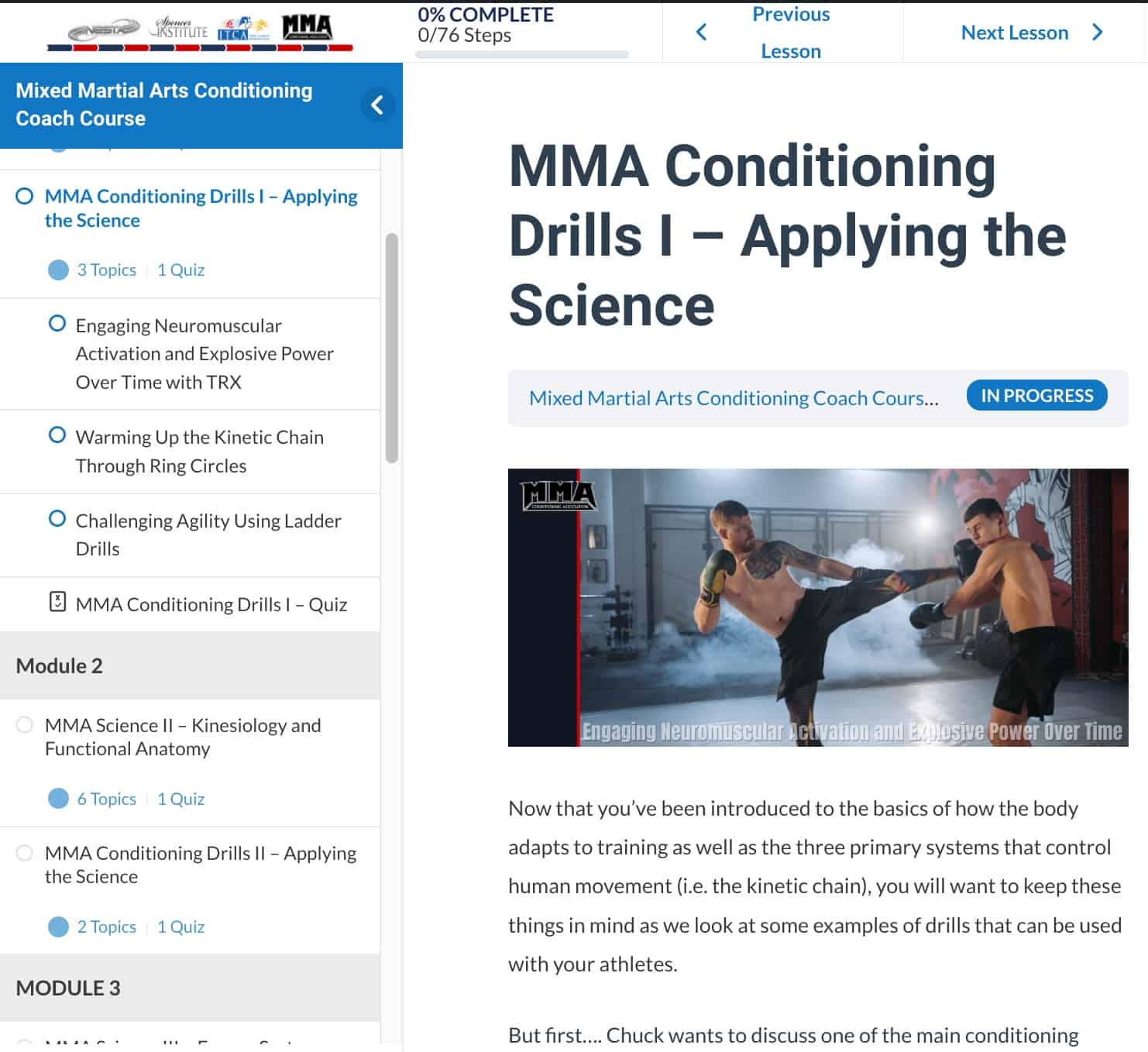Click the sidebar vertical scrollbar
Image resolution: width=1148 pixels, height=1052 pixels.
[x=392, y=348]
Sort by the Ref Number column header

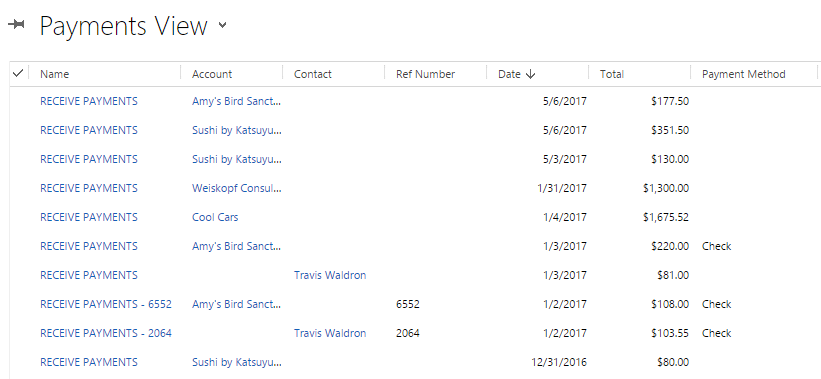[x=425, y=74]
---
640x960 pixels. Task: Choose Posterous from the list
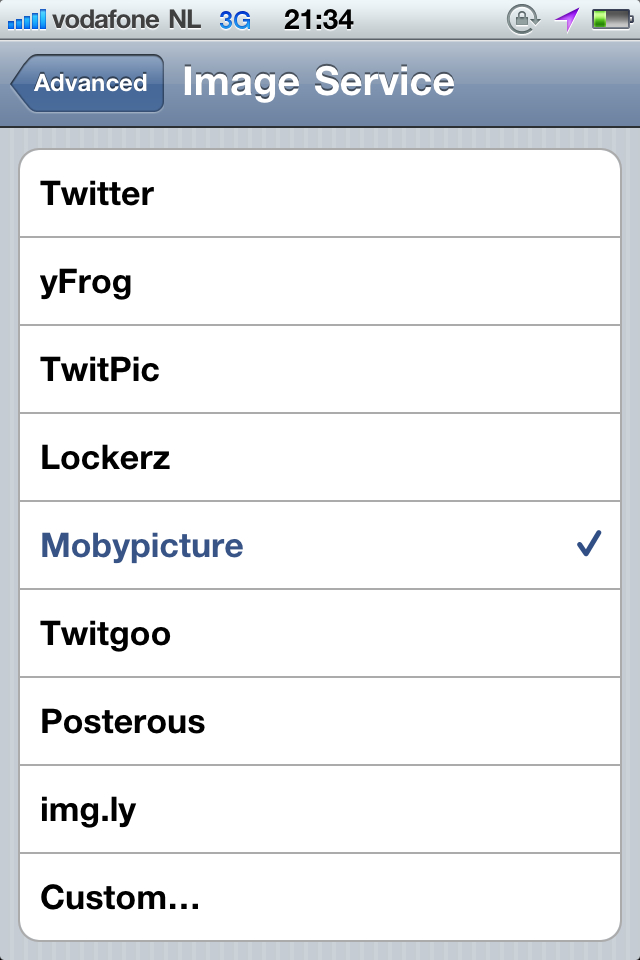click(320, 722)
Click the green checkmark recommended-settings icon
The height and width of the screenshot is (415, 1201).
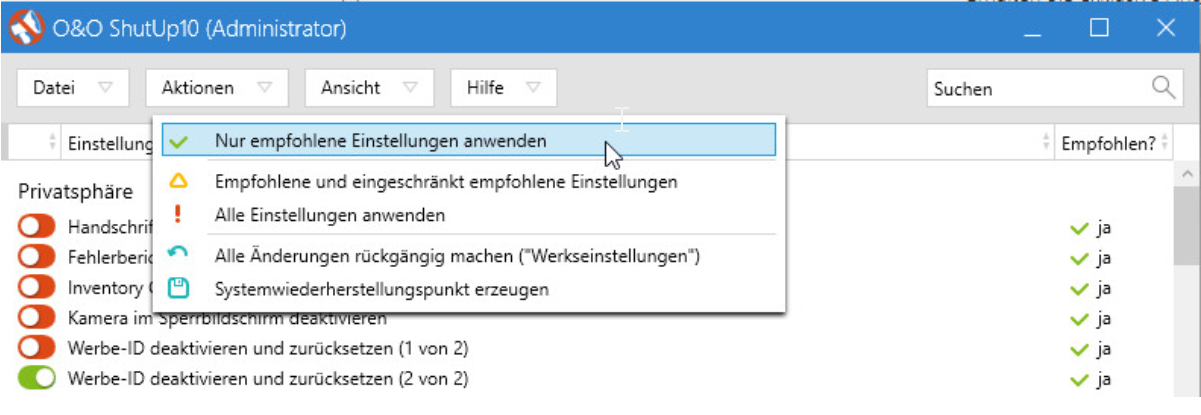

## [Exercise directions]
An exact copy is needed of the stretch above that opens with the line containing "640x960 pixels. Task: Choose" and closes with the line containing "The height and"; the pictures are not part of it.

## [Written answer]
640x960 pixels. Task: Choose Posterous from the list
click(320, 722)
Click the green checkmark recommended-settings icon
The height and width of the screenshot is (415, 1201).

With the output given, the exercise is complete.